> Text block
As one of Mixer’s primary methods for creating Mixes, you’ll blend between both layers and masks. Blending is the process of combining the two layers and adjusting how they interact. This page contains information on each blending mode available in Mixer.
The video below explains the blending concepts in an older version of Mixer. The concepts are still the same and will help you grasp the following points quickly.
Blending can be covered in two parts:
- Surface, Atlas, and Solid Layers
- Mask Stack
1. Surface, Atlas, and Solid Layers
These three-layer types support blending with the underlying layers. You can find blending options in the “Blend” section of the layer’s properties.
There are two main ways when blending: either using the height data or blending based on opacity.
Control the transparency of the layer.
Control the vertical displacement of the current layer.
- *When toggled Off: Blend the layer based on the opacity instead of its height information. Atlas layers are set to this mode by default. When working on a 3D asset, any new layer will be set to opacity masked by default.
- *When toggled On: Use the height information to blend layers together.
- *When toggled Off: The current layer will blend from below the surface. This means the current layer will come up from below. Surface and solid layers are set to this mode by default.

> Given problem 1
Copy everything in the Mixer blending guide from "The video below" down to "the current layer.".
> Given problem 2
Write the next part of the Mixer blending guide, starting after its last sentence.
The data after this guide has nothing to do with the work here.

> Data section

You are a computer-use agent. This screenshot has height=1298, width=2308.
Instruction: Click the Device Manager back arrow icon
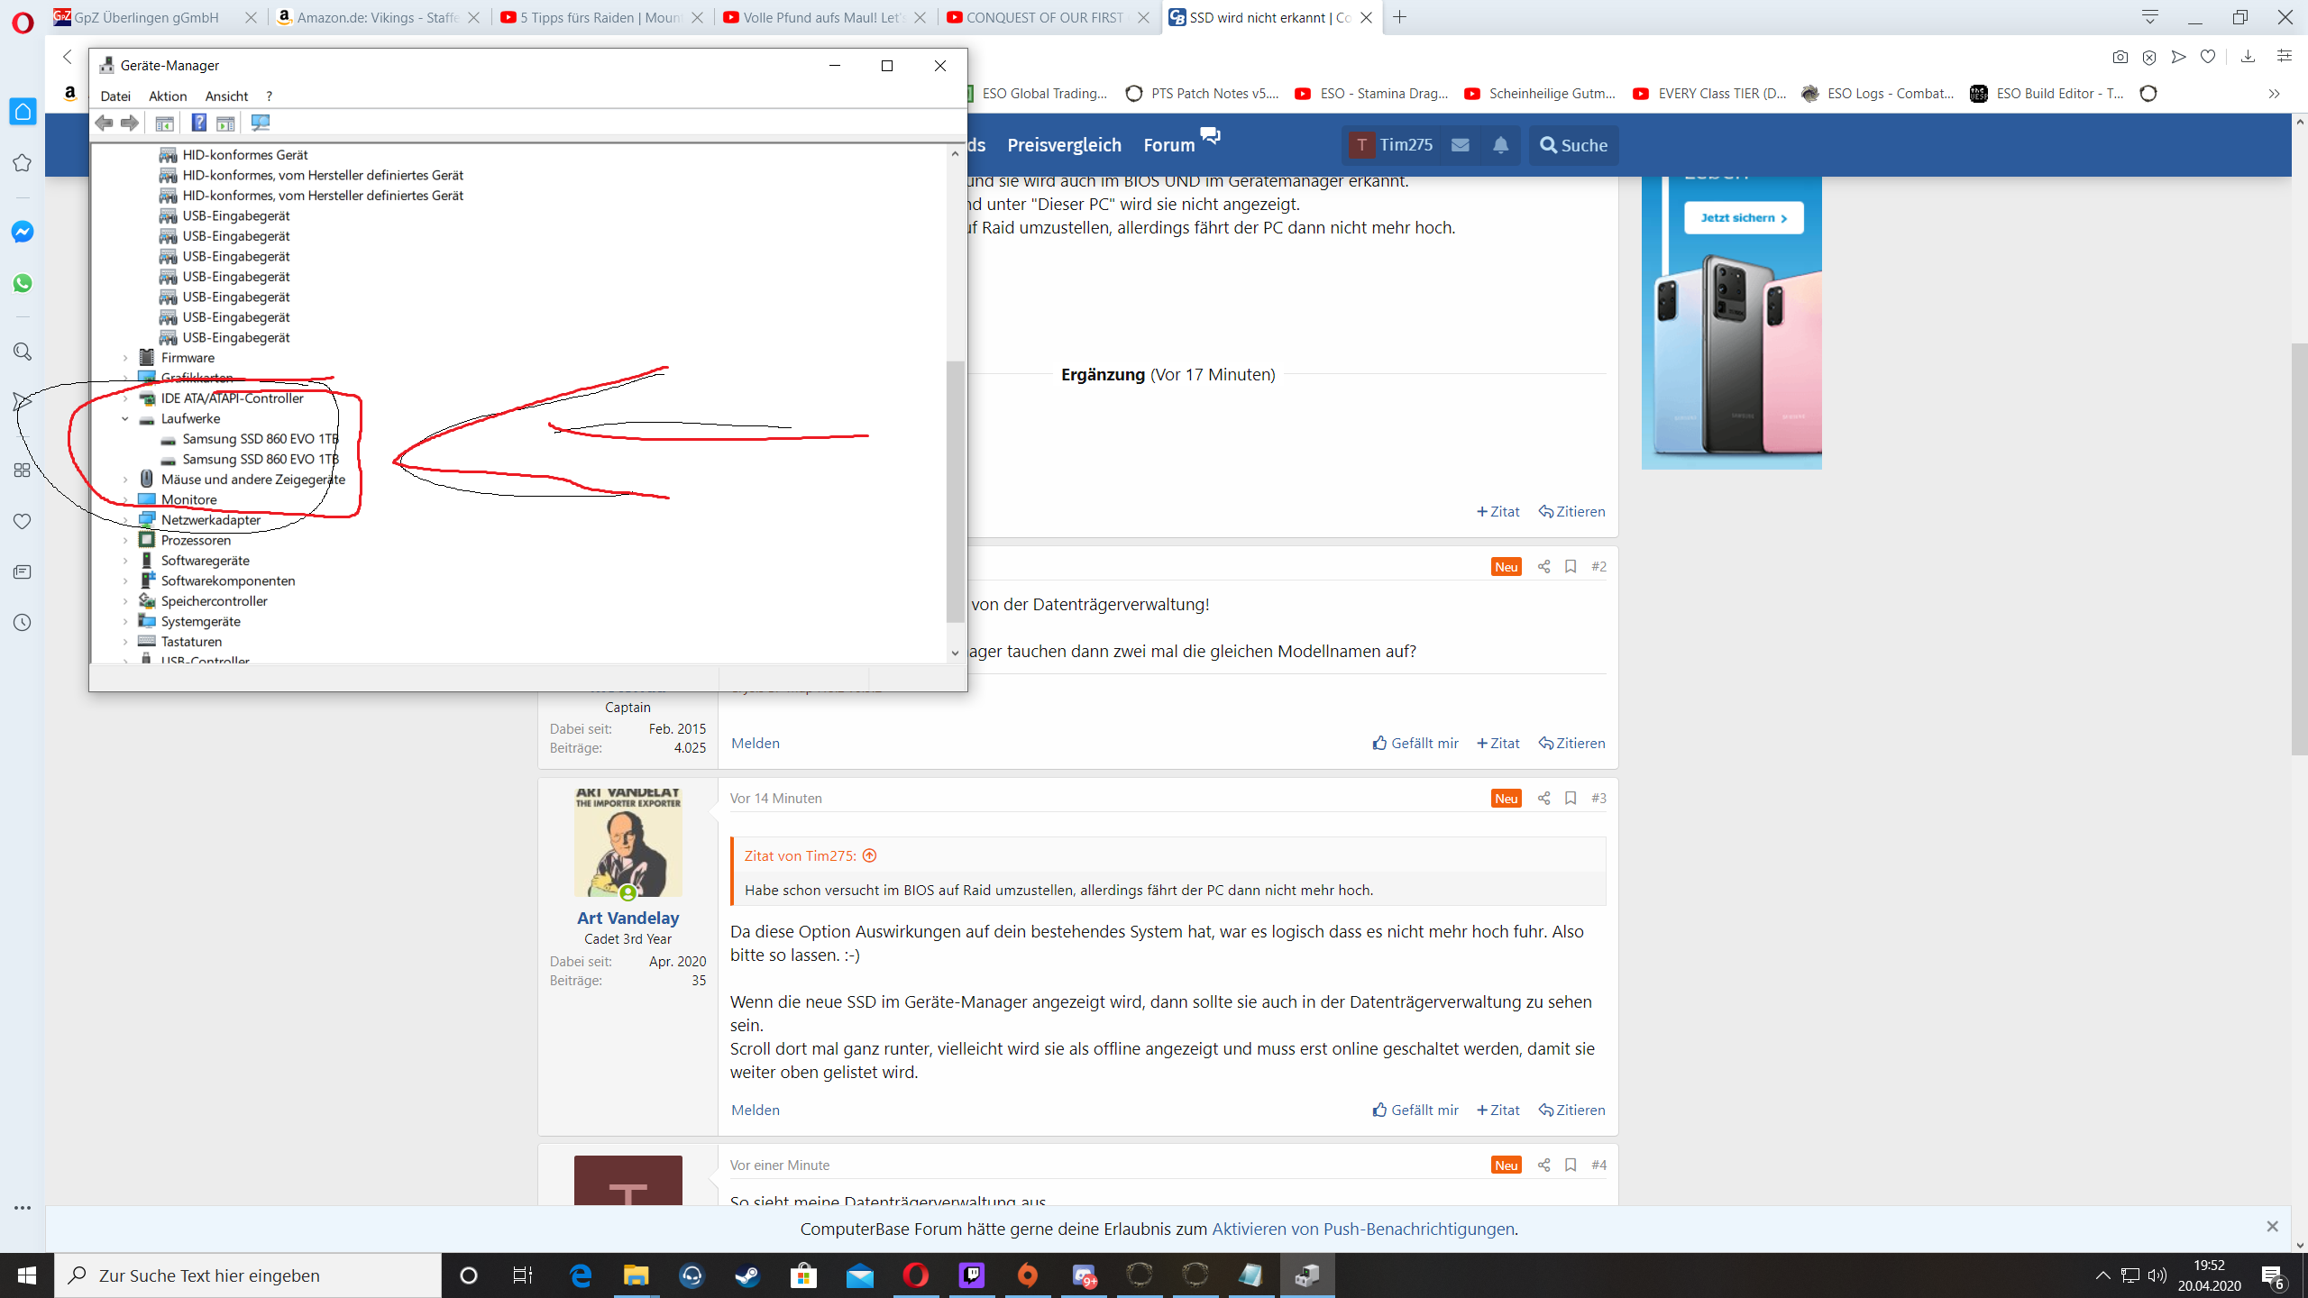(x=105, y=123)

> Written reply 1
The video below explains the blending concepts in an older version of Mixer. The concepts are still the same and will help you grasp the following points quickly.
Blending can be covered in two parts:
- Surface, Atlas, and Solid Layers
- Mask Stack
1. Surface, Atlas, and Solid Layers
These three-layer types support blending with the underlying layers. You can find blending options in the “Blend” section of the layer’s properties.
There are two main ways when blending: either using the height data or blending based on opacity.
Control the transparency of the layer.
Control the vertical displacement of the current layer.

> Written reply 2
- *When toggled On: The current layer will blend from above the surface. This means the current layer will come down from above.
Control the fall-off or the smoothness of the blending at the intersection points between the two layers.
Controls the radius effect’s underlying layer’s detail preservation based on the ambient occlusion (AO) information in the Mix. Increasing this will allow more high-frequency details through the current layer’s detail of its edges.
Wrap To Underlying:
Control which layer’s height information to preserve. If set to maximum, all height information will come from the layer below. If, at minimum, all height information will come from the current layer.
Blurs details of the underlying mix.
2. Mask Stack
When a mask stack is added to a layer, you can add mask components and modifiers to it. When more than one mask is added, they can be blended using different blend modes provided. Click here for detailed information on all the blends modes.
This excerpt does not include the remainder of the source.